Mais même lorsque je dispose suffisamment de ces pré-requis je ne peux lire un texte sérieusement qu’en m’y arrimant, et donc en éclairant tour à tour ses divers aspects. ce travail n’est donc pas simplement celui d’un labour mais bien déjà d’un ensemencement, par lequel je peux commencer à en dire quelque chose, au moins de sensé et possible, si ce n’est de sensé, base du cheminement dans l’art du commentaire.
Visiolettres permet à chacun par les associations multiples d’étiquettes aux mots du texte, mais aussi par la démultiplication des commentaires librement partagés, et via un processus qualitatif, de s’approprier pas à pas un texte.
Le lycéen par exemple, qui dispose d’un ensemble constitué de notes de cours, gagnera à les mettre en jeu dans sa lecture au pas du texte en les repositionnant, et les complétant.

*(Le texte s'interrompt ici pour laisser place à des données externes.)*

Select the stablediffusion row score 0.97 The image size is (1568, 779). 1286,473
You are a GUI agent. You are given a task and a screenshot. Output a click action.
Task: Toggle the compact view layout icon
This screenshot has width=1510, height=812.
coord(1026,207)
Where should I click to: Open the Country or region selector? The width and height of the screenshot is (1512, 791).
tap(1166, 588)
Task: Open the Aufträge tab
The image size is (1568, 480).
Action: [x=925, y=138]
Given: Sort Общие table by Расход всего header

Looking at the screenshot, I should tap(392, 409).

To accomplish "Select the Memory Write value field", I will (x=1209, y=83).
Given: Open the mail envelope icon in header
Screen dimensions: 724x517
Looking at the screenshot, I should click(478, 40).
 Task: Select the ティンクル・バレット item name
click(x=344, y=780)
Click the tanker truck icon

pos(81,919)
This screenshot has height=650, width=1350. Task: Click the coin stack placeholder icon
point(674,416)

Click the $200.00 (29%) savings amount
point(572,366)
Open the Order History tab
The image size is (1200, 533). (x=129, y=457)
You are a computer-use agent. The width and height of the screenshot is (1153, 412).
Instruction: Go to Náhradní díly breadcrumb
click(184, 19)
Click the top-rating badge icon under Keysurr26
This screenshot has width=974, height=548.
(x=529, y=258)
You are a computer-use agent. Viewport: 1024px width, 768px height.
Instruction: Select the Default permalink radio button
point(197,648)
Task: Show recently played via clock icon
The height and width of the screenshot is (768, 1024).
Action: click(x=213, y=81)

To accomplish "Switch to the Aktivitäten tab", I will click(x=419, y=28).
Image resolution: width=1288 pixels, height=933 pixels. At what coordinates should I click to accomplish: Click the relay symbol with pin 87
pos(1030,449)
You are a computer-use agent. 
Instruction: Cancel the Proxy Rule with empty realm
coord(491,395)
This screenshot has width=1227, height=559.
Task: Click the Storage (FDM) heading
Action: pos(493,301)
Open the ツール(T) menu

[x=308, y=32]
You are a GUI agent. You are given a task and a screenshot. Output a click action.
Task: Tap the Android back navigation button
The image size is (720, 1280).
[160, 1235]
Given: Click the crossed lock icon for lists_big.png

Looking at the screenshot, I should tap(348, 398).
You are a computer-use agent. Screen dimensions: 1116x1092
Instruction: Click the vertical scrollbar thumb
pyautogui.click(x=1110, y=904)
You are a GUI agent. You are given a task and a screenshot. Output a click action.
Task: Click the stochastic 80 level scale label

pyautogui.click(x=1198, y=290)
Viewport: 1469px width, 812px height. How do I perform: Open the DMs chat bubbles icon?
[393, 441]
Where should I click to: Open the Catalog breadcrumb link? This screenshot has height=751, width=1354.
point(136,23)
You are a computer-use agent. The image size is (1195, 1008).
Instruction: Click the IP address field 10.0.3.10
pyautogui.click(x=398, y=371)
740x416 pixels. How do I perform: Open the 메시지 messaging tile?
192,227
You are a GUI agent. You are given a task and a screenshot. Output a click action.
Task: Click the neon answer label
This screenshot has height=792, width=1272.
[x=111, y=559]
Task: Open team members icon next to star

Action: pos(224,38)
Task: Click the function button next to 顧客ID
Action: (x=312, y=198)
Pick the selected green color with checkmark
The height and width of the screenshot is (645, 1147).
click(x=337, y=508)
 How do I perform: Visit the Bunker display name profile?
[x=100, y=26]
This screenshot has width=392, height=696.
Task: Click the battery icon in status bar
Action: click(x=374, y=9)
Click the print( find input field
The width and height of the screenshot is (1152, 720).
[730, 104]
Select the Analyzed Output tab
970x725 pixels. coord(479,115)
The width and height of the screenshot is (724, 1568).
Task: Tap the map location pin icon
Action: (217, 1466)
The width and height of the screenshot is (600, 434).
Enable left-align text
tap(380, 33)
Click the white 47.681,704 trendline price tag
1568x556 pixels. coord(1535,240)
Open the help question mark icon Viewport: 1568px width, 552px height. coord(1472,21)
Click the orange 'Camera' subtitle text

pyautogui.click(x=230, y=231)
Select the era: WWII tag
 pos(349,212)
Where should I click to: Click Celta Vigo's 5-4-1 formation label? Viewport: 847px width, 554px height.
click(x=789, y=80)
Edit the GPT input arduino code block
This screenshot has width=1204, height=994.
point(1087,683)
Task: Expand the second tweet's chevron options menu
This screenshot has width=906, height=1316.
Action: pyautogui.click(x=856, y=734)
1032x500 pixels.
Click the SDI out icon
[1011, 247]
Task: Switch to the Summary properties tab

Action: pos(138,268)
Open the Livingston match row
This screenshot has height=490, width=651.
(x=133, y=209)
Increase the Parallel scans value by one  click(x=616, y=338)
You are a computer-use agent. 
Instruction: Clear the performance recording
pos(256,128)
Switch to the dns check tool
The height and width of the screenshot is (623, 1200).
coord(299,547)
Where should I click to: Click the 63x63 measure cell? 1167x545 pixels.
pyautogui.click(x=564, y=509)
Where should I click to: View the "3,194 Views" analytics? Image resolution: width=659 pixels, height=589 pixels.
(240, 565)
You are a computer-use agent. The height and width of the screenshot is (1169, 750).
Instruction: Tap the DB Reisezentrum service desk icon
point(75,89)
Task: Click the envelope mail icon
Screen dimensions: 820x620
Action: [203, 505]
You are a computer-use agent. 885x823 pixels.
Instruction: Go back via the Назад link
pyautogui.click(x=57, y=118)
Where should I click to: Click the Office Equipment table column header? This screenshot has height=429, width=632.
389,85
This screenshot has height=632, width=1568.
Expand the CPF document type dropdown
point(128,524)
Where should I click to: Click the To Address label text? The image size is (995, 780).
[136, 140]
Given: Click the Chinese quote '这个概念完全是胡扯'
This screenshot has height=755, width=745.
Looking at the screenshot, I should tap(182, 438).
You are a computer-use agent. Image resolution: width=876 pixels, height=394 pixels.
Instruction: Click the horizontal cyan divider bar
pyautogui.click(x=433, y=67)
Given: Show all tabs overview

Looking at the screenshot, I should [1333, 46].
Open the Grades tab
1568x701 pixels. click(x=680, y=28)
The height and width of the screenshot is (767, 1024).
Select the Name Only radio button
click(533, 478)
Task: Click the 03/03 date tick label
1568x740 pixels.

Une connaissance n’a lieu, qu’en tant qu’elle fait évènement et mémoire, et que donc le lecteur telle la belle formulation de Benjamin Franklin, s’implique.
« Tu me dis, j’oublie. Tu m’enseignes, je me souviens. Tu m’impliques, j’apprends. »
Visiolettres, véritable outil de traitement de texte, favorise cet usage d’une lecture aussi patiente qu’active, seul, ou accompagné et en réseau.
La lyre, qui rime aussi avec plaisir, me semble à ce prix.